The yearly multiplying millions of Mexico will continue moving north unless one of two things happens: the U.S. economy totally collapses, or the Mexican economy expands dramatically. Since neither is likely to happen, the United States of the twenty-first century is certain to be browner, and speak more Spanish, and continue to see its own culture transformed. The Know-Nothings are, of course, enraged at this great demographic shift and are demanding that Washington seal the borders. As always with fanatics and paranoids, they have no sense of irony. They were probably among those flag-waving patriots who were filled with a sense of triumph when free men danced on the moral ruins of the Berlin Wall last November; they see no inconsistency in the demand for a new Great Wall, between us and Mexico.
The addled talk goes on, and in the hills of Tijuana, young men like Jeronimo Vasquez continue to wait for the chance to sprint across the midnight scrub in pursuit of the golden promise of the other side.
ESQUIRE,
February 1990
PART IV
OUT THERE
The work, and my own curiosity, carried me to many places. I’ve paid rent in Rome and Barcelona and Dublin. I’ve written pieces from hotel rooms in Paris and Belfast, Brussels and Managua, Helsinki and Havana and East Berlin. I’ve been to Saigon and Panama, to Vienna and Tangier. Over the years, pages of my passports grew lacy with the rubber-stamped graffiti of visas and departures. I wanted it that way; the world was out there and I wanted to see it. In 1967, on a long, comical diplomatic journey with Lyndon Baines Johnson to Asia, we stopped for fuel in the middle of the Pacific and I wrote a story in twenty minutes just to get the dateline into my resume: Pago Pago. It was a long way from Brooklyn.
For almost ten years, Vietnam was the foreign place above all others for most Americans. I spent very little time there, but the presence of the war informed almost everything I wrote. After 1973 -the ominous year of Watergate and OPEC and the beginning of the steady decline of the American economy — the war was lost. It should have been the task of statesmen to arrange its conclusion with some dignity. They could not bring it off.
There were other wars too: a long, grieving drizzle of a war in Northern Ireland; a dirty little war in Nicaragua; the horrendous civil war in Lebanon. In Belfast and Beirut, the killing was entangled with the dark certainties of religion. In Nicaragua, a similar impulse was in play: adepts of the Marxist faith fought against the hired acolytes of the anti-Communist faith, Sandinista against Contra, sometimes brother against brother. The warring creeds were everywhere in those places, each driven by visions of Utopia, each prepared to kill or die to bring them into existence. In all three parts of the world, the common result was more human misery. On my visits, I tried to understand the aims of the various players, but most often I found myself in agreement with E. M. Forster’s famous remark: “I do not believe in belief.”
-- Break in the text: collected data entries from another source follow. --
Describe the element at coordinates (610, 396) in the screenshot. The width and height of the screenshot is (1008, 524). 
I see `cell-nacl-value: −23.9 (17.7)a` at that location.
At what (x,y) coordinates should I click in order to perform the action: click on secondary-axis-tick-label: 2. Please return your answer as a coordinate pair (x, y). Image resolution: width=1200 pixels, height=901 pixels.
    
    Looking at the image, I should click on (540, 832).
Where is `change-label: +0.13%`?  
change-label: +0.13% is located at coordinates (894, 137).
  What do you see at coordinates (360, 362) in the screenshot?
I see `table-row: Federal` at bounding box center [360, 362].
In 1989, the Cold War finally ended in a kind of mutual exhaustion. Mikhail Gorbachev still claimed to believe in the socialist ideal; but he was also a man of sanity, lucidity, and common sense. More than any other public figure on the planet, he acknowledged, at last, that something had to change. In a major way. He knew that the Soviet Union was a gigantic, bankrupt lie, sick with poverty, corruption, and the memory of terror. Only terror could keep it going. The Americans had suffered, too, in the long ideological struggle with the Communists. More than a hundred thousand Americans had been killed in Korea and Vietnam. American cities were a shambles. The United States had been transformed from the largest creditor nation in the world to the world’s largest debtor. Ideologues on both sides resisted change, but after Vietnam, most Americans wanted nothing to do with dying over abstractions. Gorbachev made it possible for everybody to surrender the chilly certitudes of belief. Of all the public men of my time, only he changed the world.
I saw some of the great change in the streets and squares of Prague in 1989. Those defiant days and boisterous nights made up the most thrilling story I’d ever covered. In a matter of days, the brave men and women of Civic Action, led by a writer named Vaclav Havel, brought down the Communist regime. They did it by speaking truth to power. They did it with cartoons and jokes and music. They did it by placing their bodies in the line of fire and daring their opponents to shoot. The Communists did not shoot. They did not shoot because Mikhail Gorbachev had made clear that he would not maintain Czech communism with Russian tanks. At the end, the Czech Communists looked like archbishops who had ceased to believe in God.